> [Text]

-- Opening Marker --

Beer is a big part of life for Alaskans. We hike with it, camp with it, boat with it, cook with it and pair it with foods like the stuffiest of sommeliers. We throw it monthly birthday parties like the First Tap events at Broken Tooth Brewing Co. (otherwise known as Bear Tooth Theatrepub and Moose’s Tooth Pub & Pizzeria), complete with national musical acts like Modest Mouse, Clinton Fearon, and Norah Jones. We even occasionally do yoga with it (at downtown’s Williwaw Social). In other words, we take it everywhere and we take it seriously.
Beers from the state’s biggest brewery, Alaskan Brewing Co. based in Juneau, might already be in your refrigerator if you live in one of the 25 states where it’s available. Established in 1986 by Marcy and Geoff Larson, it was the 67th independent brewery to open in the country. With a steady line of signature brews, including their most recent “Wildness” beer, it’s the most well-established of all the state’s breweries. Expect seasonal specialties that incorporate ingredients like cranberries, raspberries, locally roasted coffee, locally grown white wheat from the Matanuska-Susitna area and even Alaska spruce tips. Ubiquitous around Alaska, this is our Papa Beer, if you will (I’ll show myself out).
But Alaskan Brewing is just one out of the more-than 50 breweries, distilleries, meaderies and cideries in the state (for an excellent list visit brewersguildofalaska.org). And while almost half of them are in Anchorage or within a short drive of our state’s largest city (including the relatively populous communities of Girdwood, Eagle River, Palmer and Wasilla), some of our most remote ports of call and tiniest towns are also in on the brewing action (I’m looking at you, Cooper Landing Brewing Company in Cooper Landing, population 231).
The ever-expanding Denali Brewing Co. in Talkeetna (population 997) may be a small-town hero, but it’s anything but small. Their four signature beers — Mother Ale, Chuli Stout, Single Engine Red and the ever-popular Twister Creek IPA, as well seasonal brews like Slow Down Brown and Flag Stop Milepost #3 — are year-round mainstays of summer barbecues and winter bonfires around the state.
This brewery is also home to the more recently established Alaska Cider Works, Alaska Meadery (featuring “Razzery,” a mead made with raspberries, sour cherries and apples) and Denali Spirits (featuring vodka, gin, whiskey, and “smoke” whiskey), because when you’ve fermented one, why not ferment them all?

-- Closing Marker --

> [Recorded data]
-- Opening Marker --

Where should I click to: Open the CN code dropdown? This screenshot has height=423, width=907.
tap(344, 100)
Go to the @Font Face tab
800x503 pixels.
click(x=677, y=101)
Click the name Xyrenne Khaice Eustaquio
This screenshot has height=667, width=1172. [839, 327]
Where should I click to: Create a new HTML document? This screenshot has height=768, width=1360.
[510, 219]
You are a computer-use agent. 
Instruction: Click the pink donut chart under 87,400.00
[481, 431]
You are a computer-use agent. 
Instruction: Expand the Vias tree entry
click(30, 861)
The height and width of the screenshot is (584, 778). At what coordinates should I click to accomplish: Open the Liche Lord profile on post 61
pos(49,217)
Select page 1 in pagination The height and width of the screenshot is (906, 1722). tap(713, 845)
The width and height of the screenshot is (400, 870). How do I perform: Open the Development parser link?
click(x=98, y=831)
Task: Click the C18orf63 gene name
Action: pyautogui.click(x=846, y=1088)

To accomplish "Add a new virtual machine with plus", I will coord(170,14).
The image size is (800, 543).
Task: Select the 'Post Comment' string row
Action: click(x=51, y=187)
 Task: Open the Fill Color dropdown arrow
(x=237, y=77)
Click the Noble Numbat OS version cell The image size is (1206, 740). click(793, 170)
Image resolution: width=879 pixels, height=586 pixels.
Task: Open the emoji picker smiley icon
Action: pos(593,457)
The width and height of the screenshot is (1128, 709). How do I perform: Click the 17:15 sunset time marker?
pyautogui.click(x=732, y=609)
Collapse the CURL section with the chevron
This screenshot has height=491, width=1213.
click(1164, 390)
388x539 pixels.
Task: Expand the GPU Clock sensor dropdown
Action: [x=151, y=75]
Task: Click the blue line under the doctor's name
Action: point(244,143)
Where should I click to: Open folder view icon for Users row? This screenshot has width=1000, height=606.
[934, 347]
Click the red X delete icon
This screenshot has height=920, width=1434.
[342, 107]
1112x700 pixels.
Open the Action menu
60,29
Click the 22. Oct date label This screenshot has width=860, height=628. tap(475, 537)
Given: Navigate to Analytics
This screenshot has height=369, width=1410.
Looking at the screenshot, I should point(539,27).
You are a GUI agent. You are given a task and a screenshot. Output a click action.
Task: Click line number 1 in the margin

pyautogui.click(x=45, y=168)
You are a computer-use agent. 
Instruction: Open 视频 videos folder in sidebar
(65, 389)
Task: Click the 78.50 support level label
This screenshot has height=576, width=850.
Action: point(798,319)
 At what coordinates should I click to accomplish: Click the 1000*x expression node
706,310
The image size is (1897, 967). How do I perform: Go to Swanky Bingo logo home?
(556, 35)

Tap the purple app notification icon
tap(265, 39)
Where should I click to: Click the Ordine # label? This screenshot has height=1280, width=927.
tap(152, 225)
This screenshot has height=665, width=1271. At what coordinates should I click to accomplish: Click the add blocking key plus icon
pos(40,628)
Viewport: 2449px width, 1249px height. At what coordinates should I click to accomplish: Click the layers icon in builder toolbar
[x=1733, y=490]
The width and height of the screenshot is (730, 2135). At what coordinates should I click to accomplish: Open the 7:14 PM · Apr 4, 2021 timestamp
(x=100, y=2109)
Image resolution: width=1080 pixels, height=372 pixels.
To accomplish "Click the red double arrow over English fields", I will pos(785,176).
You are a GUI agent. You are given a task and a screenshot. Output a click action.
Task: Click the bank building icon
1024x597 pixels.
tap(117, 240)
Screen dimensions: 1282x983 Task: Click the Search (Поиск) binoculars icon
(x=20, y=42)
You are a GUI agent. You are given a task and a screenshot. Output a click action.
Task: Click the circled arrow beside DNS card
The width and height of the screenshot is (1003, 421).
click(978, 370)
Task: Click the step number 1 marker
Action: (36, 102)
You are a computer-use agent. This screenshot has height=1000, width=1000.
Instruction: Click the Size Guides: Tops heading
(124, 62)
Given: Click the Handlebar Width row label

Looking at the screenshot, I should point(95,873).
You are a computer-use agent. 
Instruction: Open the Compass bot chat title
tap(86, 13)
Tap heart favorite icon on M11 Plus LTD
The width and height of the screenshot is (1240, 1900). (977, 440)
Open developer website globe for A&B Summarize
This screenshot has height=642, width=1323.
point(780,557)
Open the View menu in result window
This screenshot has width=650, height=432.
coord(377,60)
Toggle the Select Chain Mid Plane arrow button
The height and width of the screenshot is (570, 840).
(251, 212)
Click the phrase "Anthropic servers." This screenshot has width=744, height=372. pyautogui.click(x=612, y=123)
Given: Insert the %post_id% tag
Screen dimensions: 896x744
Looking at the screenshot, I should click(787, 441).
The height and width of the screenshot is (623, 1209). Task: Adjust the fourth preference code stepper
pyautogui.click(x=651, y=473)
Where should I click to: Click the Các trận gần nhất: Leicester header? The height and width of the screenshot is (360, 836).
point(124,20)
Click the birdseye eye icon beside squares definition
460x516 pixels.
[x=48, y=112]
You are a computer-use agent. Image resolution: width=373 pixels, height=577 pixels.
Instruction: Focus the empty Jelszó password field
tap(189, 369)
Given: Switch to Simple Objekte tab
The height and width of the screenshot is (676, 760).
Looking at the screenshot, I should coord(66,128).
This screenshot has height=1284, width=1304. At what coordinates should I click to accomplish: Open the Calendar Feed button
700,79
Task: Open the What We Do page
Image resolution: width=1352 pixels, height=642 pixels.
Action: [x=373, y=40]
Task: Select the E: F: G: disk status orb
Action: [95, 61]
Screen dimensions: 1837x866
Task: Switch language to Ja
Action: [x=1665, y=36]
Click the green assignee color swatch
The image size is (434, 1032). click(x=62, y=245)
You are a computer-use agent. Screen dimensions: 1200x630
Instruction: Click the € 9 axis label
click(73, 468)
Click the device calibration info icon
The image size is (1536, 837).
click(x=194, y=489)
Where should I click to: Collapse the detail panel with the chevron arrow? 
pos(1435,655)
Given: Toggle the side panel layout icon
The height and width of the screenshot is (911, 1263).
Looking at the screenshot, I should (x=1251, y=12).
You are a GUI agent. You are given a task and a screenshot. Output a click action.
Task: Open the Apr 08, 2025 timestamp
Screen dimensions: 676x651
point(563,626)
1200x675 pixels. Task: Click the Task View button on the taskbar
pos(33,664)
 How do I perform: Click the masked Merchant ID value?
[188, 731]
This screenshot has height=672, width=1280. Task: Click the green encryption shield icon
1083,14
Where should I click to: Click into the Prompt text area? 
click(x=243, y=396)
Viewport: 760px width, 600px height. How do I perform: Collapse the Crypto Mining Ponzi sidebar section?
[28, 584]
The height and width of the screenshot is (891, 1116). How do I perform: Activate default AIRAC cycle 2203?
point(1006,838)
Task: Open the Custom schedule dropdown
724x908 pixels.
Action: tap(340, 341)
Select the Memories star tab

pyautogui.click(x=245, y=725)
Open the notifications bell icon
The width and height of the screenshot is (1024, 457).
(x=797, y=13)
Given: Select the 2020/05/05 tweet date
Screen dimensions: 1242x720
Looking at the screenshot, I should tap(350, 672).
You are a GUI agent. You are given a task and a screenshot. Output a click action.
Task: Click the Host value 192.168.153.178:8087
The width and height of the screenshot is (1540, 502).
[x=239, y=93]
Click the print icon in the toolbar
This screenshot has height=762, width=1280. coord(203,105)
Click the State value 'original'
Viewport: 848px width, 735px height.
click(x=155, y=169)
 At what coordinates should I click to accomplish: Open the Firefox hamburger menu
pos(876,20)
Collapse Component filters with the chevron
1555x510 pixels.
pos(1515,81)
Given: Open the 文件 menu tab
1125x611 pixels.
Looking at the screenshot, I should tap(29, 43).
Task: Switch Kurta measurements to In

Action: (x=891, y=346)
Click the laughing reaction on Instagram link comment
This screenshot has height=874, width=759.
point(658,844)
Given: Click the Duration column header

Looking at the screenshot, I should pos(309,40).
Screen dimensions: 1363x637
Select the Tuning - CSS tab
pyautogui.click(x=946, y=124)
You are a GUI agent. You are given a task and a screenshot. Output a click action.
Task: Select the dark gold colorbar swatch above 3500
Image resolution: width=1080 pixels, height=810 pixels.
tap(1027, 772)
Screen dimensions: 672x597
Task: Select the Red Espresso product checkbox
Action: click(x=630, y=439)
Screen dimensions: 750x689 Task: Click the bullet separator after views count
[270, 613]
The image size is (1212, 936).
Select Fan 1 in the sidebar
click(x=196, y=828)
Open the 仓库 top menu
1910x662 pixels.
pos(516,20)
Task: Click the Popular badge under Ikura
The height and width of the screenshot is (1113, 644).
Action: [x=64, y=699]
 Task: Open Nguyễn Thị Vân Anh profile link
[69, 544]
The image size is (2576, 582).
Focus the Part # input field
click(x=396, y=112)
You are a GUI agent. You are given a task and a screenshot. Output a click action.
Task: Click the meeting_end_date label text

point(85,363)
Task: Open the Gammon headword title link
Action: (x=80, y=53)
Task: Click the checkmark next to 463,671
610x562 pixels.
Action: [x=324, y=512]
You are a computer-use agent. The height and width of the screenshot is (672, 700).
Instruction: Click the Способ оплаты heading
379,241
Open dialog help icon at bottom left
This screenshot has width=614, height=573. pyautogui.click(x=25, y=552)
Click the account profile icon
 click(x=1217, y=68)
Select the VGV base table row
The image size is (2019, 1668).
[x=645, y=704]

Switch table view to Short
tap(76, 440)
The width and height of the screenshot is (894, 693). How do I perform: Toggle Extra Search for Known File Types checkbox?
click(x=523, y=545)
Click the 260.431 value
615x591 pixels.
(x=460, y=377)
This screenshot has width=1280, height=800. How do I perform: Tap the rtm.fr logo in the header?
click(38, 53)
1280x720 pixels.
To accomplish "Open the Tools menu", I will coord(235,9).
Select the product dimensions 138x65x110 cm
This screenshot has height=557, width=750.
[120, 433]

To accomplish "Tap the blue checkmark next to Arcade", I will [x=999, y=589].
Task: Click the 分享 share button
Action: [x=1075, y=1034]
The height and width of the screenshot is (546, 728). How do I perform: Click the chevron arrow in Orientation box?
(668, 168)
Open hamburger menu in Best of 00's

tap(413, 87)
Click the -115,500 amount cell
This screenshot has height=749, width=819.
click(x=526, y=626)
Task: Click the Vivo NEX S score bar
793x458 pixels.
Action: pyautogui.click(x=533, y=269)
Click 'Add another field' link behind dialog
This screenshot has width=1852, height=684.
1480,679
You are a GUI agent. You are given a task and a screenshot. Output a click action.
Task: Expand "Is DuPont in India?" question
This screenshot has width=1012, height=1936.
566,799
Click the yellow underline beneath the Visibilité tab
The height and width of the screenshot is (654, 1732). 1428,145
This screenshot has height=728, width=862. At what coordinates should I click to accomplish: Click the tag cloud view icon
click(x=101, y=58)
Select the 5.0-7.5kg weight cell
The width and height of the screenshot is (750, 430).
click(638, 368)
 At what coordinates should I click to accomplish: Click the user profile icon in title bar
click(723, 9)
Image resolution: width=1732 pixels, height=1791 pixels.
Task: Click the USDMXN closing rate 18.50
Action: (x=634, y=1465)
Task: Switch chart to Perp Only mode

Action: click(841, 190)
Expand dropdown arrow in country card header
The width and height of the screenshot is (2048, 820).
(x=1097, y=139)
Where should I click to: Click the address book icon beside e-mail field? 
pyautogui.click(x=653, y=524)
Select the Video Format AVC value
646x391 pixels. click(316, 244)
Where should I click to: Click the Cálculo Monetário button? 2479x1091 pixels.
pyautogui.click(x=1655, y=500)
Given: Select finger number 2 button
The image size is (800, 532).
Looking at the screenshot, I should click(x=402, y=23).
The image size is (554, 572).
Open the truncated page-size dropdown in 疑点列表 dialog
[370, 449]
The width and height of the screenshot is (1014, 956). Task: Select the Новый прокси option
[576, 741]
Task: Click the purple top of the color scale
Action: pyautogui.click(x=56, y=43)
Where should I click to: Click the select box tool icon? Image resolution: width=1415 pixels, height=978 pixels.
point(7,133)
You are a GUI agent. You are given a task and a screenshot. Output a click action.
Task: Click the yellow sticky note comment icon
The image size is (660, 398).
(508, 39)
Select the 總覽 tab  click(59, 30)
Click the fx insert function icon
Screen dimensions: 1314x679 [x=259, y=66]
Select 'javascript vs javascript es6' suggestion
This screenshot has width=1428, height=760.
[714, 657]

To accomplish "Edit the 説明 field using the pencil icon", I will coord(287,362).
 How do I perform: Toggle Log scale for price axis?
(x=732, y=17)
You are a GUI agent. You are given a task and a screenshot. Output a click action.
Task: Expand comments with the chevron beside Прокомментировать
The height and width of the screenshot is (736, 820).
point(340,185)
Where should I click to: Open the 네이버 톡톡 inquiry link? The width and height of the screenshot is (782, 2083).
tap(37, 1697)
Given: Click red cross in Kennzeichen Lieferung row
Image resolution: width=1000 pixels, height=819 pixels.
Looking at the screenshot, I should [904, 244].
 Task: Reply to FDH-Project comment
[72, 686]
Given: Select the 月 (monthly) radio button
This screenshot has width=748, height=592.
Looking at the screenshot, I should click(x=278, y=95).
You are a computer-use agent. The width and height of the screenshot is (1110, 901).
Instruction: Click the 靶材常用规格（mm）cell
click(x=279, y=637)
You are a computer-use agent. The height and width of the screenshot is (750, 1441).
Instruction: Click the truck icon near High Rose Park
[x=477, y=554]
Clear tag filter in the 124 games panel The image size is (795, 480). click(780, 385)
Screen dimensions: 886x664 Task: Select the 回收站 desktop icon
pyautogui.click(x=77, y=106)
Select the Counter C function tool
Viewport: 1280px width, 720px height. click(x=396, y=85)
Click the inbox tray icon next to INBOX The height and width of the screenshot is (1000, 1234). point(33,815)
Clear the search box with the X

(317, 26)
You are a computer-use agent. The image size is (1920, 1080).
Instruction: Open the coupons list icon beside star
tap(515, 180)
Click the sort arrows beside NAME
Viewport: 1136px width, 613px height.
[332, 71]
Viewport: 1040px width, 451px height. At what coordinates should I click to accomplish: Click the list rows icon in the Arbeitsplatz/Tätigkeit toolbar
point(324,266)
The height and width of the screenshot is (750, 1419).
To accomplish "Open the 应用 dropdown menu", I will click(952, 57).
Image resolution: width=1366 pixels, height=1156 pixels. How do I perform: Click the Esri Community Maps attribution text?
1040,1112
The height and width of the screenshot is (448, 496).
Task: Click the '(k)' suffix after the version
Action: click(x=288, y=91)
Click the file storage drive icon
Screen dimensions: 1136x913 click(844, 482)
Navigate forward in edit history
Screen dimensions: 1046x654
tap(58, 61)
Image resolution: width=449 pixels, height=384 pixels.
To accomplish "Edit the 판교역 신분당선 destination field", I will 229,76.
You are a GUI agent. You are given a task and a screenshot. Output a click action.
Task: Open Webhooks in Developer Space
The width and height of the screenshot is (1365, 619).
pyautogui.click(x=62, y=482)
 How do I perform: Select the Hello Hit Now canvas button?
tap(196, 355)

-- Closing Marker --

> [What this exercise asks]
1 > Return everything in the piece on Alaska beer from "The ever-expanding Denali" down to "around the state.".
2 > Write the next part of the piece on Alaska beer, going on from its final sentence.
You can set the material aside.

> [Responses to the tasks]
1 >
The ever-expanding Denali Brewing Co. in Talkeetna (population 997) may be a small-town hero, but it’s anything but small. Their four signature beers — Mother Ale, Chuli Stout, Single Engine Red and the ever-popular Twister Creek IPA, as well seasonal brews like Slow Down Brown and Flag Stop Milepost #3 — are year-round mainstays of summer barbecues and winter bonfires around the state.

2 >
(Denali Spirits’ canned cocktails, especially their blueberry mojito, have been so popular in Anchorage that at one time there was a Facebook page largely dedicated to tracking them down. Luckily, supply has since caught up with demand.)
Some breweries are even more remote. Ports of call and island hopping here can be one way to get your fill of hops. Breweries can be found in Ketchikan (Bawden Street Brewing Co.), Kodiak (Kodiak Island Brewing & Still, Double Shovel Kodiak Cidery, and Olds River Inn), Homer (Homer Brewing Co. and Grace Ridge Brewing Co. for beer, and you can also check out Sweetgale Meadworks & Cider House for hard cider and locally sourced meads featuring ingredients like nagoonberry), Sitka (Harbor Mountain Brewing), Seward (Seward Brewing Co. and Stoney Creek Brewhouse), Valdez (Valdez Brewing and Growler Bay Brewing), and Skagway (Klondike Brewing Co. and Skagway Brewing Co.).
Of course, many trips to Alaska begin and end in Anchorage. And if, during your travels, you’ve foolishly left some beers untasted, you can make up for lost time in our state’s biggest city which boasts — let’s face it — a ridiculous number of exceptional craft breweries.
Downtown’s Glacier Brewhouse specializes in oak-aged English and American West Coast-style beers, 13 of them, from blondes to stouts. Beneath the floor of the Brewhouse is a “Wall of Wood” comprised of casks of special release beers that are conditioned in oak barrels once used to age wine and bourbon. The history of the oak imparts “mother tongue” flavor characteristics, like vanilla and coconut, into these limited edition brews. Opt for one of these unique beers or choose from their flagship choices like raspberry wheat, oatmeal stout, imperial blonde, Bavarian hefeweizen or a flight that includes them all.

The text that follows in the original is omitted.